The stack frame will contain the value of the int and the (reference) value of the String. The object that the String reference value points (e.g. the thing that represents the string's characters, length and so on) to will be stored in the heap.
(It is probably easiest to explain this in a picture ... if someone could contribute a link ...)
As stated above, the reference will be on the stack. In Sun's JVM, the actual data would be stored in the perm gen area (since the String in question is a String literal), and would also be added to a weak HashMap which resides on the heap. This is the behavior for interned Strings in the Sun JVM.
Is pointer is just used for implementing java reference variable or how it is really implemented?
Below are the lines from Java language specification
4.3.1 Objects An object is a class instance or an array. The reference
values (often just references) are
pointers to these objects, and a
special null reference, which refers
to no object.
Does that mean it is pointer all the time?
In modern JVMs, references are implemented as an address.
Going back to the first version of HotSpot (and a bit earlier for the "classic VM"), references were implemented as handles. That is a fixed pointer to a pointer. The first pointer never changes for any particular object, but as the object data itself is moved the second pointer is changed. Obviously this impacts performance in use, but is easier to write a GC for.
In the latest builds of JDK7 there is support for "compressed oops". I believe BEA JRockit has had this for some time. Moving to 64 bit systems requires twice as much memory and hence bandwidth for addresses. "Compressed oops" takes advantage of the least significant three or four bits of address always being zero. 32 bits of data are shifted left three or four bits, allowing 32 or 64 GB of heap instead of 4 GB.
You can actually go and get the source code from here: http://download.java.net/jdk6/source/
The short answer to your question is: yes, there is a pointer to a memory location for your java variables (and a little extra). However this is a gigantic oversimplification. There are many many many C++ objects involved in moving java variables around in the VM. If you want to get dirty take a look at the hotspot\src\share\vm\oops package.
In practice none of this matters to developing java though, as you have no direct way of working with it (and secondly you wouldn't want to, the JVM is optimized for various processor architectures).
The answer is going to depend on every JVM implementation, but the best way to think of it is as a handle. It is a value that the JVM can look up in a table or some other such implementation the memory location of the reference.
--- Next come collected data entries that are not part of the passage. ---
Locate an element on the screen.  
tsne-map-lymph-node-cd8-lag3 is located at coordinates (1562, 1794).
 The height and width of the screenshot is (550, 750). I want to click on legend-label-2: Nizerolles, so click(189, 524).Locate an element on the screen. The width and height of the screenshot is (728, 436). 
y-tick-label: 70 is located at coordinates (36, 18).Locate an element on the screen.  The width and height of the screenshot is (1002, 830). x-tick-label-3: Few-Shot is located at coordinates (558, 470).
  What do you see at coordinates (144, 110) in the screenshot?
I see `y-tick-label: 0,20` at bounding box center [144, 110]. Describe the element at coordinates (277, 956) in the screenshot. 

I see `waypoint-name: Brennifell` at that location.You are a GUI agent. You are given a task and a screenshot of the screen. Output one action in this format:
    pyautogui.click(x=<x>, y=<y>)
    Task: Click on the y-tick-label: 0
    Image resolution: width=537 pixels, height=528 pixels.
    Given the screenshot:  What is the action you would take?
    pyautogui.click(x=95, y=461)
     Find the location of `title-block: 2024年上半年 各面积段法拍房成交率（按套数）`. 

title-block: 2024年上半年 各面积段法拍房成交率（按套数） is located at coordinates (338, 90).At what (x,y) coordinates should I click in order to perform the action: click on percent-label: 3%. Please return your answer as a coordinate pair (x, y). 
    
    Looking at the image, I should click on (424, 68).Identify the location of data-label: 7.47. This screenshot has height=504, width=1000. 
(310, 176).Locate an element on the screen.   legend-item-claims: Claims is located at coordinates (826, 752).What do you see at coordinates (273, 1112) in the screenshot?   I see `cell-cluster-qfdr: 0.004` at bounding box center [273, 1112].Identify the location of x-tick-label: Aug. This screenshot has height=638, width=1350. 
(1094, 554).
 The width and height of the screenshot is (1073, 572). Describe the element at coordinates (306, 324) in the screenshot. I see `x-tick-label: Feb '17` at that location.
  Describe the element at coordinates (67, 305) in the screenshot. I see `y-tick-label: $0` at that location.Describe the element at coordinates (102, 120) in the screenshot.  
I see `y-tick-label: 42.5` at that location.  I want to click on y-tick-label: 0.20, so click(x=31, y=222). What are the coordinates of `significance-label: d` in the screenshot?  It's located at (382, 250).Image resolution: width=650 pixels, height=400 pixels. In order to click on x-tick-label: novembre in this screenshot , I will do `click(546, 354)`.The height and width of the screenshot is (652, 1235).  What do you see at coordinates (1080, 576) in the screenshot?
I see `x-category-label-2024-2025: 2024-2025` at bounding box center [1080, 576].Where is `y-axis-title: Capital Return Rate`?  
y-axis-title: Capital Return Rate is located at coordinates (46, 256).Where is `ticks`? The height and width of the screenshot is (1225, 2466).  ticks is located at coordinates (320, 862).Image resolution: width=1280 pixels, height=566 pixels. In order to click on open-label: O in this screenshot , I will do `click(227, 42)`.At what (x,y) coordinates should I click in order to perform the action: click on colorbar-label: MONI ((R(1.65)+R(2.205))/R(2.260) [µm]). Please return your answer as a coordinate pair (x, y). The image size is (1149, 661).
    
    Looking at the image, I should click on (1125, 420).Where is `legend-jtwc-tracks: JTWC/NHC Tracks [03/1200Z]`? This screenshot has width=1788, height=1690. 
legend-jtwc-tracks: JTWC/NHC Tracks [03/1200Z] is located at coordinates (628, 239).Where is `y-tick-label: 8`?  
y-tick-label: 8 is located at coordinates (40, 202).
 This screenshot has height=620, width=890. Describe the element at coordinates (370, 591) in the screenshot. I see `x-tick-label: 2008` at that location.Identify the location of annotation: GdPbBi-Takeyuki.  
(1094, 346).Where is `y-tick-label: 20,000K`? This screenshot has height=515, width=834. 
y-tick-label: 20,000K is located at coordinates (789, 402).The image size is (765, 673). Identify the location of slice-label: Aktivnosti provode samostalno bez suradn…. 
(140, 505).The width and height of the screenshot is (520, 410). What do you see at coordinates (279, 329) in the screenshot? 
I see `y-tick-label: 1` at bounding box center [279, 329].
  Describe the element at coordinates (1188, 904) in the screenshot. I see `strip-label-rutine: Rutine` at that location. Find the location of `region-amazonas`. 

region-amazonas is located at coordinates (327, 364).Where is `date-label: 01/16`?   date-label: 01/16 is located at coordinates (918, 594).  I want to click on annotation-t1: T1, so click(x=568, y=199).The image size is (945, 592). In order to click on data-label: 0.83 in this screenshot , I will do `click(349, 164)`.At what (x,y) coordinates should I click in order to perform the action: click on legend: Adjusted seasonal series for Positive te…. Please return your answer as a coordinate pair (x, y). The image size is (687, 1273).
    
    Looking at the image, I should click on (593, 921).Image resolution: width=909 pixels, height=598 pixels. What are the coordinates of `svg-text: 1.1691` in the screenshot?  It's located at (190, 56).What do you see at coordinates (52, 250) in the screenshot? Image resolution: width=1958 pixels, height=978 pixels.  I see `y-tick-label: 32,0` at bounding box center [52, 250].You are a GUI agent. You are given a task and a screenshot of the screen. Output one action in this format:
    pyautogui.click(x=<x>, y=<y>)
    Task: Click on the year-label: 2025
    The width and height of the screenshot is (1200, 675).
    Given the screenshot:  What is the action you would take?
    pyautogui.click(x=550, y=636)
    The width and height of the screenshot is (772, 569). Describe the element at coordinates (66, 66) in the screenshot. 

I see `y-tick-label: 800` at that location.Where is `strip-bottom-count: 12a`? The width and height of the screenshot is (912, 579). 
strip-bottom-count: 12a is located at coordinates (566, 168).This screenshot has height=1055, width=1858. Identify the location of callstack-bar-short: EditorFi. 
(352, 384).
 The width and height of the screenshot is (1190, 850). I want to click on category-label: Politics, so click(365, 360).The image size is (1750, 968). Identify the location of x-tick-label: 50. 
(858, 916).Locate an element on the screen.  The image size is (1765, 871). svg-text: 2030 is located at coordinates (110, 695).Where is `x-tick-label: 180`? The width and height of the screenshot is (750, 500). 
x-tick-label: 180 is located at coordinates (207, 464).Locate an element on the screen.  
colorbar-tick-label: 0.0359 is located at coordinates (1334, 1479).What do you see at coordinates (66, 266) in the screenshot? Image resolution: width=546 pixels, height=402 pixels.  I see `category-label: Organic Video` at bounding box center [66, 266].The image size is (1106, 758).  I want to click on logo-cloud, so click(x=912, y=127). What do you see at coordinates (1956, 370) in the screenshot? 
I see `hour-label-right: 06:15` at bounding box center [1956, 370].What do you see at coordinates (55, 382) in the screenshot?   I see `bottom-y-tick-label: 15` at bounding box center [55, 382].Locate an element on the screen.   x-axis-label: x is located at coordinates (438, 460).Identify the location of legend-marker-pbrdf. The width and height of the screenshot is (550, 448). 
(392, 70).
That way the JVM can move objects around in memory during garbage collection without changing the memory pointers everywhere.
A primitive type is always passed by value.
where as a Class Variable is actually a reference variable for the Object.
Consider a primitive type:
int i=0;
now the value of this primitive type is stored in a memory location of address 2068.
Every time you use this primitive type as a parameter, a new copy is created as it is not pass by reference but pass by value.
Now consider a class variable:
MyClass C1 = new MyClass();
Now this creates an object of the class type MyClass with a variable name C1.
The class variable C1 contains an address of the memory location of the object which is linked to the Valriable C1. So basically the class variable C1 points to the object location(new MyClass()).
And primitive types are stored in stack and objects in heaps.
Does that mean it is pointer all the time?
Yes, but it can't be manipulated as you normally do in C.
Bear in mind that being Java a different programming language that relies on its VM, this concept ( pointer ) should be used only as an analogy to understand better the behavior of such artifacts.